*The task*. Please keep to the lines below from the one with "Task: Click capacitor C2 below C1" through the one with "Click the 'Country", and restate them word for word, ends included.

*Available data*.

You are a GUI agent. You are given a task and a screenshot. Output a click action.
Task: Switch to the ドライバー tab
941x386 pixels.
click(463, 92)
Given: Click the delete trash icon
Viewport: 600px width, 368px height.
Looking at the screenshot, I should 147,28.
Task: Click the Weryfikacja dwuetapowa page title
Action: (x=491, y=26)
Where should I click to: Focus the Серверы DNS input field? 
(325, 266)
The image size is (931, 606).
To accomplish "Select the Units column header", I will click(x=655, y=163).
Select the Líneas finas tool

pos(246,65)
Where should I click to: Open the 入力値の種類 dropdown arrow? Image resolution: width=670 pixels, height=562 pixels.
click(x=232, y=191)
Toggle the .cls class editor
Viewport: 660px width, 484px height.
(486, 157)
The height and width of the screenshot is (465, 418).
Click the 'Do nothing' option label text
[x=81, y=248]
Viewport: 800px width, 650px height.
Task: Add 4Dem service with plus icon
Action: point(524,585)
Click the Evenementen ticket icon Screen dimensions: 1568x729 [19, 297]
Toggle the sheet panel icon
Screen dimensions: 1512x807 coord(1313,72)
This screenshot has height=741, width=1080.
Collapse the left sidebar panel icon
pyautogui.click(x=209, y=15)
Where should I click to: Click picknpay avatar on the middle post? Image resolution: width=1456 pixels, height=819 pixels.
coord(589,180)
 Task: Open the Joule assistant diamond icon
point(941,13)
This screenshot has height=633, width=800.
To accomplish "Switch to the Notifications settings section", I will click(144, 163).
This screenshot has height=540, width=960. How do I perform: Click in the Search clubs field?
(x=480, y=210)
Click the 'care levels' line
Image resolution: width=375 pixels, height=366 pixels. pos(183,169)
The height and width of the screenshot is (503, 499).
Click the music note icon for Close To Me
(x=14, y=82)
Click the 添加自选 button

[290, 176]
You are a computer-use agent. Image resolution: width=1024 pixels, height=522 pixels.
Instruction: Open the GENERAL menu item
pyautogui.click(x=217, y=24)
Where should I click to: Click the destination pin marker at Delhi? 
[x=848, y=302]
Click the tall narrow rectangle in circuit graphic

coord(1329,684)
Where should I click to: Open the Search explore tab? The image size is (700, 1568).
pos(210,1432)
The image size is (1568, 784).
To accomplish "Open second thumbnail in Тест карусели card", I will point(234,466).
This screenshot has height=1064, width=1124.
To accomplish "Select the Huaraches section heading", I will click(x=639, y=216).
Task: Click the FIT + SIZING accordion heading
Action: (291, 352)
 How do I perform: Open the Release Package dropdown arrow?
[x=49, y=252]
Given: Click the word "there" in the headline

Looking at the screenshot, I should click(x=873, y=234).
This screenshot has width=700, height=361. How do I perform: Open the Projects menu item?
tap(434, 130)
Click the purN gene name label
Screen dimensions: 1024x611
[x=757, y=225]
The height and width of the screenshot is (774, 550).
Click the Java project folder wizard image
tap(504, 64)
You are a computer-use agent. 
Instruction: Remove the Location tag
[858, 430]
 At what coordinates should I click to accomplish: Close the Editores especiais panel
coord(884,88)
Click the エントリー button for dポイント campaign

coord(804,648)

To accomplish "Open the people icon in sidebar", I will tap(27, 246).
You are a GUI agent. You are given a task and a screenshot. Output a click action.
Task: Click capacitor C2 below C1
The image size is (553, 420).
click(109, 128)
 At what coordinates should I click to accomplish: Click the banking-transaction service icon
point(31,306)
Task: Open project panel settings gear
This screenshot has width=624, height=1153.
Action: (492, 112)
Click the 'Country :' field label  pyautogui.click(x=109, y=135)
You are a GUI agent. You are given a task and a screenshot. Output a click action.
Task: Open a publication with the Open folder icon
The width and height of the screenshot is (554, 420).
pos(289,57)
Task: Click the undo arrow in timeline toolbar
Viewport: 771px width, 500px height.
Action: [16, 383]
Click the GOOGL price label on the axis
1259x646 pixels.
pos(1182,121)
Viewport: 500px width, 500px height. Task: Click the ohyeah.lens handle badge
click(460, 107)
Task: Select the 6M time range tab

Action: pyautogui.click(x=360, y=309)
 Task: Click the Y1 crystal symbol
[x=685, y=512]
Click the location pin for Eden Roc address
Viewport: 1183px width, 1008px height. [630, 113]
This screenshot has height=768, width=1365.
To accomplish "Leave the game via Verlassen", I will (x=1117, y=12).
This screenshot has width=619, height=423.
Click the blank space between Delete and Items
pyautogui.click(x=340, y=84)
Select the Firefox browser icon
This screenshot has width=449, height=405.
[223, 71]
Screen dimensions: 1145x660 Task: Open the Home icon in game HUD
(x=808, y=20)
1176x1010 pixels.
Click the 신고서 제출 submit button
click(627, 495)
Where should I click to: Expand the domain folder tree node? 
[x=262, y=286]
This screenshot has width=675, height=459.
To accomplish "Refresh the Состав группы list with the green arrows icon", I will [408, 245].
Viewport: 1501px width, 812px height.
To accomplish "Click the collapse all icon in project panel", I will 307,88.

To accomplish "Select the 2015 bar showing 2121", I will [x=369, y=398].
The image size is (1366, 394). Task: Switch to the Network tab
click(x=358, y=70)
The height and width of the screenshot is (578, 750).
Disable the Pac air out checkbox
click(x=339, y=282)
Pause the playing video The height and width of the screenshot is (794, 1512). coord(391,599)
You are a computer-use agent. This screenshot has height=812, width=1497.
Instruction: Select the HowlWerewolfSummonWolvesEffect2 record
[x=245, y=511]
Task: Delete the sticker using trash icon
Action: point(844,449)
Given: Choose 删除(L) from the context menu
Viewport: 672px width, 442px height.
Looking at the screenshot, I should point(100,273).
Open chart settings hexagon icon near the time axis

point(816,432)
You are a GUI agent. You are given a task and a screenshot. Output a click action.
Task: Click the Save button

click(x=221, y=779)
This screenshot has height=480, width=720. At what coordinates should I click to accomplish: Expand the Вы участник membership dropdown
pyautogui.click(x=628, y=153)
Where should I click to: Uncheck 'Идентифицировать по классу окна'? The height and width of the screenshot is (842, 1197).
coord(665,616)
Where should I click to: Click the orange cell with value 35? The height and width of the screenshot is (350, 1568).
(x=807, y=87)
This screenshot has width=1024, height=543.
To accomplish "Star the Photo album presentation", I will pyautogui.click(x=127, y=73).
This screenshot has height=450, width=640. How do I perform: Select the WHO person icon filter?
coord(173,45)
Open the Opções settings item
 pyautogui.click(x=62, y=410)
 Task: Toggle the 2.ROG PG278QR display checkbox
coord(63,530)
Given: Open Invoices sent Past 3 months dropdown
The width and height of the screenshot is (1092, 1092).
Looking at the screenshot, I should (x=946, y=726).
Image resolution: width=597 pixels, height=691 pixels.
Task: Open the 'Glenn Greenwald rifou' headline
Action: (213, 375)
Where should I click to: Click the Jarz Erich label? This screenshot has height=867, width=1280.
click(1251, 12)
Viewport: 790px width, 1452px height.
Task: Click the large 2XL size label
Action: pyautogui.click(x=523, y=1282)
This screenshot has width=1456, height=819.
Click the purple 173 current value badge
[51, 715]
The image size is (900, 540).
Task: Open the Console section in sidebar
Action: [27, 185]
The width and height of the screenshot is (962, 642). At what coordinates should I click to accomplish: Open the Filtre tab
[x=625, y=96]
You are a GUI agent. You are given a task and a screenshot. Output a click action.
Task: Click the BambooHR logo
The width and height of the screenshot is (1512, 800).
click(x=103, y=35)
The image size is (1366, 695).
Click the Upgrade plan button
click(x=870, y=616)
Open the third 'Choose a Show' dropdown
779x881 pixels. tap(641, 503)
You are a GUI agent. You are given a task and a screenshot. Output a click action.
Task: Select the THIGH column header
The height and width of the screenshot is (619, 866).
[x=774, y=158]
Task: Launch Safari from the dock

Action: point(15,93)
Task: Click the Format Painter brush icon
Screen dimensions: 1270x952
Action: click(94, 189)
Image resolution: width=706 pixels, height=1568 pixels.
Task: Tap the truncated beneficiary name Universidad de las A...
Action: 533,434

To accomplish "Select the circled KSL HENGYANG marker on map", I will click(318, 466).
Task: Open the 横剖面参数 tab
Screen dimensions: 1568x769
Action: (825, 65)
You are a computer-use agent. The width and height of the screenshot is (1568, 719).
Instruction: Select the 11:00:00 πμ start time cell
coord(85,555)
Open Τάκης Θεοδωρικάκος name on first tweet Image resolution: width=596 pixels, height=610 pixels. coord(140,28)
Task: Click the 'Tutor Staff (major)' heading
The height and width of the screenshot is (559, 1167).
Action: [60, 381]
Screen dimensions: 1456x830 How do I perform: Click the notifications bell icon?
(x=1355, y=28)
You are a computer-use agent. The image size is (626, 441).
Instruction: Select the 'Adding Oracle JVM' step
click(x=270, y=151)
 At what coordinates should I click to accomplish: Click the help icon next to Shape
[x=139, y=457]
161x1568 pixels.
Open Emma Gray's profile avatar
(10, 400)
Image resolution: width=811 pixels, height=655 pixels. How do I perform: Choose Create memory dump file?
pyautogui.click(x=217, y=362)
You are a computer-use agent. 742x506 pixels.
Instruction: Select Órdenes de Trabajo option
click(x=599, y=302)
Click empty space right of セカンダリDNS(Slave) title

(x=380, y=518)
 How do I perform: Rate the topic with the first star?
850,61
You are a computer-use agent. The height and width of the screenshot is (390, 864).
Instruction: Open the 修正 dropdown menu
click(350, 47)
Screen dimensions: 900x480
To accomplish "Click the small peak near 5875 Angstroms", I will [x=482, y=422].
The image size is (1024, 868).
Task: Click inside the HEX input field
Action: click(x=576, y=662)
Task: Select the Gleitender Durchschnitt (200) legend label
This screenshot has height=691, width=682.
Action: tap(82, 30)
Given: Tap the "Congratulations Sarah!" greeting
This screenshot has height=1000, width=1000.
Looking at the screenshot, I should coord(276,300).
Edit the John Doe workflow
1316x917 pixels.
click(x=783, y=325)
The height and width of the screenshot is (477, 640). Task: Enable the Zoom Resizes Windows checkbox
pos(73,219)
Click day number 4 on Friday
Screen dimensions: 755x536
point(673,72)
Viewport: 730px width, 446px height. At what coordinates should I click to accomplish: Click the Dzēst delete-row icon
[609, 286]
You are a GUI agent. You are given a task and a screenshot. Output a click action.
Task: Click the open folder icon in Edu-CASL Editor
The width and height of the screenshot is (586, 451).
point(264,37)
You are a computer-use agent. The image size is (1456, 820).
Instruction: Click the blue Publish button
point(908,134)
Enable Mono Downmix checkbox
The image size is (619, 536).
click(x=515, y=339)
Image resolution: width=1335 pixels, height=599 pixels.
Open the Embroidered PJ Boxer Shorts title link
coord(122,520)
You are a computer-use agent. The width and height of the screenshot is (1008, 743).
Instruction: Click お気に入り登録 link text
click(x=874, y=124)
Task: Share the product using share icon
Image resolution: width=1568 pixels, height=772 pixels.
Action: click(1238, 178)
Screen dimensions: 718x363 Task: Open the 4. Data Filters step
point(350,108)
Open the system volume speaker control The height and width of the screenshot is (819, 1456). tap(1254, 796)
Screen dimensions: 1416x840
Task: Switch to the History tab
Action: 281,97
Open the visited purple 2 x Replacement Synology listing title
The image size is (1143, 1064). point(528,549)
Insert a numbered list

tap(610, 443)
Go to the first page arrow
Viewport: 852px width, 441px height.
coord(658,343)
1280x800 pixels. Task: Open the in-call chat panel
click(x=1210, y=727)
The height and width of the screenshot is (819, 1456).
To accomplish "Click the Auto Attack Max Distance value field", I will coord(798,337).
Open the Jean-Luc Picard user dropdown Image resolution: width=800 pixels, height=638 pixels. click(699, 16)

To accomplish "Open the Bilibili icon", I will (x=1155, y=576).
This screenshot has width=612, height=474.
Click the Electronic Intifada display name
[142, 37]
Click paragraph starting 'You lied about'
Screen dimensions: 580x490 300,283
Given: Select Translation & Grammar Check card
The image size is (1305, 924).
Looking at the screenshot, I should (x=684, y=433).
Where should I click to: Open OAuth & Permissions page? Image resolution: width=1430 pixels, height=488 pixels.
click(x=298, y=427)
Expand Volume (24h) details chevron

*Exercise solution*.
Task: Click capacitor C2 below C1
The image size is (553, 420).
click(109, 128)
 At what coordinates should I click to accomplish: Click the banking-transaction service icon
point(31,306)
Task: Open project panel settings gear
This screenshot has width=624, height=1153.
Action: (492, 112)
Click the 'Country :' field label  pyautogui.click(x=109, y=135)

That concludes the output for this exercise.